If the owner wants to continue to give treats, they can be dropped into a bucket for him in his stall. He can still continue to be hand fed treats as long as he is not allowed to mug people anymore. That is, he is to wait to be invited in for a treat. He's given the treat, then told to back up a few steps immediately and stay there and not creep in toward the person. This is totally possible. I've worked with horses who were treat driven thanks to overly doting owners. And it did work out just fine. The hand treats continued but the horse understood that there were rules and was fine with it.
But if the people are going to be inconsistent in handling him, then it's best he be fed treats out of a bucket or such.
Prevention is the key here. Stop the biting/nipping before it even happens.
One way is to give the horse attention before he asks for it. Nippy/biting horses like Cisco crave attention and get bored and find ways to entertain themselves by being nippy/biting toward people. So, if you invite him in and hug his head and rub his face a lot, that will help.
Also, for the horse to be nippy/biting he's got to be close enough to people. So, he should not be allowed to lead too close or to stand too close to anyone unless invited in. If he steps in too close when you are leading or when you stop and are standing near him, simply twirl the line assertively (not wimpy) at his shoulder or chest and soon as it backs away (it'll take the rest of the horse with it) stop the twirling.
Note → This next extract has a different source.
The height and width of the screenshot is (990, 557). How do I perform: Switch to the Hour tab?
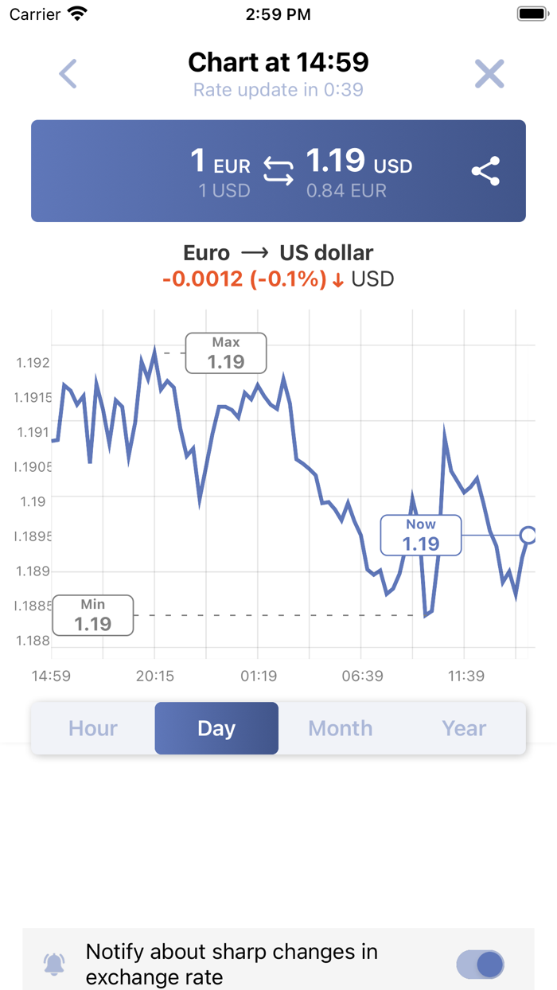point(92,728)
You don't want to twirl constantly...that is, twirl only when needed, to put pressure on the horse to move. You don't want to walk and twirl the line or stand there and twirl constantly even when the horse isn't in your space....because this will desensitize the horse to it and render twirling useless....then you'll find yourself twirling constantly and with more energy.
So, only twirl when needed.
Also what SpiritHorse said about drawing the horse in is on target.
Thank you both of you, both your tips were really helpful! I really appreciate you answering my questions. : D
Wanted to comment on the lip twisting:
I've seen this work VERY well with babies and stud colts, and used to use it when my gelding used to be very playful and nippy. The key is to not let the horse 'jerk his head away' because then they just learn to bite and dart away. ;) The way I've heard it/and practiced it, you don't 'pinch'. You grab the lip somewhat like a 'weak twitch', hold it for at least five seconds so the horse goes, 'This really sucks!', and then you let go and massage/rub the nose area so they don't get head shy. You don't get snatchy/mean with it, you just do it as if you were going about your business. It makes them uncomfortable, but it's not sudden or abrupt or painful like a slap/hit.
I've never seen it not work, and the babies just learn to respect you. ;) It's a lot nicer then them getting kicked by the alpha horse!
With your horse, I've always found that these horses can get dominant over people because they're simply not afraid and view people as 'treat buckets! yaaay'. My one gelding, you can give him a stern look, step into his space, and he will look all apologetic. The other one that used to be a playful nipper--this did not work at ALL because people were just feed buckets, not things he needed to respect and listen to.
My gelding for a week or two was NOT allowed into my space unless I asked, and like spirit horse said, you need to have some driving fundamentals on the ground to make this work. The more you push some horses away... the more they want to come to you!
When you finally do invite your horse in, sometimes I take a step backwards and turn my 'headlight' away and off to a 45 degree angle (And I usually turn towards whichever hindquarter is closer if that makes sense). All horses respond to this because you instantly look less threatening, and it is often how they approach other horses in the field--at the shoulder, not straight up into their face!
The main key to remember with these horses is not to do TOO much and get TOO crazy when you try to make them move and get out of your space. If they're smart (and the curious ones usually are!) then they start trying to figure out how they can make you look even more ridiculous and do more work! Like they say in Parelli, those who move their feet less are the leaders!